#### TASK DESCRIPTION:
Update the listing so that each occurrence of "Identify the location of" becomes "Give the position of", leaving every other word unchanged.

[MATERIAL start]

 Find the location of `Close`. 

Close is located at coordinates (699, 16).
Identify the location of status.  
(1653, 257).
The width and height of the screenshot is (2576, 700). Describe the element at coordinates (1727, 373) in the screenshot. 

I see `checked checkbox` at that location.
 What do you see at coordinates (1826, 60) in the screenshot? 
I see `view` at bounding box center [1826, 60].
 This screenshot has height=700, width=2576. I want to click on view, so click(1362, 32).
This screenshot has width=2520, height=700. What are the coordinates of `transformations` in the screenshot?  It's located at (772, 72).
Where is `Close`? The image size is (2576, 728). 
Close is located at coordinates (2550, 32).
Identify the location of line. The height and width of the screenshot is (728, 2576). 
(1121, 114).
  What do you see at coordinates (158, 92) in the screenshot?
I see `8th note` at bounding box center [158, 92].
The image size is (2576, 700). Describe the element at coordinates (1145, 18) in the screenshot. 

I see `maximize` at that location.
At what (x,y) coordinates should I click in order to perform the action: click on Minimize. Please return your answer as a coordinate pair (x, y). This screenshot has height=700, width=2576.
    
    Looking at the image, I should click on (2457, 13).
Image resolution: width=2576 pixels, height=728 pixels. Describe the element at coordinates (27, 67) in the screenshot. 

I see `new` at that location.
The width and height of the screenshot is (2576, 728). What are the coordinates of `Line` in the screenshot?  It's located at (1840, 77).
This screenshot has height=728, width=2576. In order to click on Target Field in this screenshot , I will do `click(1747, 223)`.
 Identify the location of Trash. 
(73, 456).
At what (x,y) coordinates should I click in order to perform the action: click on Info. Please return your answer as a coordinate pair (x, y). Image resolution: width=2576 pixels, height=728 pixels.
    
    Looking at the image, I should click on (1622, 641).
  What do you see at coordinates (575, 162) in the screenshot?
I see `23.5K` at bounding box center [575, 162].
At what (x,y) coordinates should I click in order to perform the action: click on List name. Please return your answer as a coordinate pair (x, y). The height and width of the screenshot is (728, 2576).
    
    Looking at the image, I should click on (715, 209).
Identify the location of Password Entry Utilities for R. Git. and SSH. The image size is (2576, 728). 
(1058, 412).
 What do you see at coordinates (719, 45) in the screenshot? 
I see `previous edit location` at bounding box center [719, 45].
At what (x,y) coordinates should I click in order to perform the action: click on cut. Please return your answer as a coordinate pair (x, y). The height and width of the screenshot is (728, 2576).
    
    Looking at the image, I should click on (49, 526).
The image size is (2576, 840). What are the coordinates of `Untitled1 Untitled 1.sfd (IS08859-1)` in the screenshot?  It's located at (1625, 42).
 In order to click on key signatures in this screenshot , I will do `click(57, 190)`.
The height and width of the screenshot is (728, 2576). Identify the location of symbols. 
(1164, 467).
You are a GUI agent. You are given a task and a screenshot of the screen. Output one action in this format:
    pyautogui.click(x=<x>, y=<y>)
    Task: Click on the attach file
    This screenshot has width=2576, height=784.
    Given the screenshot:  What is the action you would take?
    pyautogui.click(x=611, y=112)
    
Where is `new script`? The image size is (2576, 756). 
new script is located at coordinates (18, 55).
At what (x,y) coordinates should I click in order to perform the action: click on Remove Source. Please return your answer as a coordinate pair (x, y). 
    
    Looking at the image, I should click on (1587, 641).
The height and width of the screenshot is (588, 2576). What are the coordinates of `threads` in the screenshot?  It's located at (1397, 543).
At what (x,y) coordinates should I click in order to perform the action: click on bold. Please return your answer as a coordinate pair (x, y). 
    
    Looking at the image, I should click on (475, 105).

[MATERIAL end]

#### EXERCISE ANSWER:
 Find the location of `Close`. 

Close is located at coordinates (699, 16).
Give the position of status.  
(1653, 257).
The width and height of the screenshot is (2576, 700). Describe the element at coordinates (1727, 373) in the screenshot. 

I see `checked checkbox` at that location.
 What do you see at coordinates (1826, 60) in the screenshot? 
I see `view` at bounding box center [1826, 60].
 This screenshot has height=700, width=2576. I want to click on view, so click(1362, 32).
This screenshot has width=2520, height=700. What are the coordinates of `transformations` in the screenshot?  It's located at (772, 72).
Where is `Close`? The image size is (2576, 728). 
Close is located at coordinates (2550, 32).
Give the position of line. The height and width of the screenshot is (728, 2576). 
(1121, 114).
  What do you see at coordinates (158, 92) in the screenshot?
I see `8th note` at bounding box center [158, 92].
The image size is (2576, 700). Describe the element at coordinates (1145, 18) in the screenshot. 

I see `maximize` at that location.
At what (x,y) coordinates should I click in order to perform the action: click on Minimize. Please return your answer as a coordinate pair (x, y). This screenshot has height=700, width=2576.
    
    Looking at the image, I should click on (2457, 13).
Image resolution: width=2576 pixels, height=728 pixels. Describe the element at coordinates (27, 67) in the screenshot. 

I see `new` at that location.
The width and height of the screenshot is (2576, 728). What are the coordinates of `Line` in the screenshot?  It's located at (1840, 77).
This screenshot has height=728, width=2576. In order to click on Target Field in this screenshot , I will do `click(1747, 223)`.
 Give the position of Trash. 
(73, 456).
At what (x,y) coordinates should I click in order to perform the action: click on Info. Please return your answer as a coordinate pair (x, y). Image resolution: width=2576 pixels, height=728 pixels.
    
    Looking at the image, I should click on (1622, 641).
  What do you see at coordinates (575, 162) in the screenshot?
I see `23.5K` at bounding box center [575, 162].
At what (x,y) coordinates should I click in order to perform the action: click on List name. Please return your answer as a coordinate pair (x, y). The height and width of the screenshot is (728, 2576).
    
    Looking at the image, I should click on (715, 209).
Give the position of Password Entry Utilities for R. Git. and SSH. The image size is (2576, 728). 
(1058, 412).
 What do you see at coordinates (719, 45) in the screenshot? 
I see `previous edit location` at bounding box center [719, 45].
At what (x,y) coordinates should I click in order to perform the action: click on cut. Please return your answer as a coordinate pair (x, y). The height and width of the screenshot is (728, 2576).
    
    Looking at the image, I should click on (49, 526).
The image size is (2576, 840). What are the coordinates of `Untitled1 Untitled 1.sfd (IS08859-1)` in the screenshot?  It's located at (1625, 42).
 In order to click on key signatures in this screenshot , I will do `click(57, 190)`.
The height and width of the screenshot is (728, 2576). Give the position of symbols. 
(1164, 467).
You are a GUI agent. You are given a task and a screenshot of the screen. Output one action in this format:
    pyautogui.click(x=<x>, y=<y>)
    Task: Click on the attach file
    This screenshot has width=2576, height=784.
    Given the screenshot:  What is the action you would take?
    pyautogui.click(x=611, y=112)
    
Where is `new script`? The image size is (2576, 756). 
new script is located at coordinates (18, 55).
At what (x,y) coordinates should I click in order to perform the action: click on Remove Source. Please return your answer as a coordinate pair (x, y). 
    
    Looking at the image, I should click on (1587, 641).
The height and width of the screenshot is (588, 2576). What are the coordinates of `threads` in the screenshot?  It's located at (1397, 543).
At what (x,y) coordinates should I click in order to perform the action: click on bold. Please return your answer as a coordinate pair (x, y). 
    
    Looking at the image, I should click on (475, 105).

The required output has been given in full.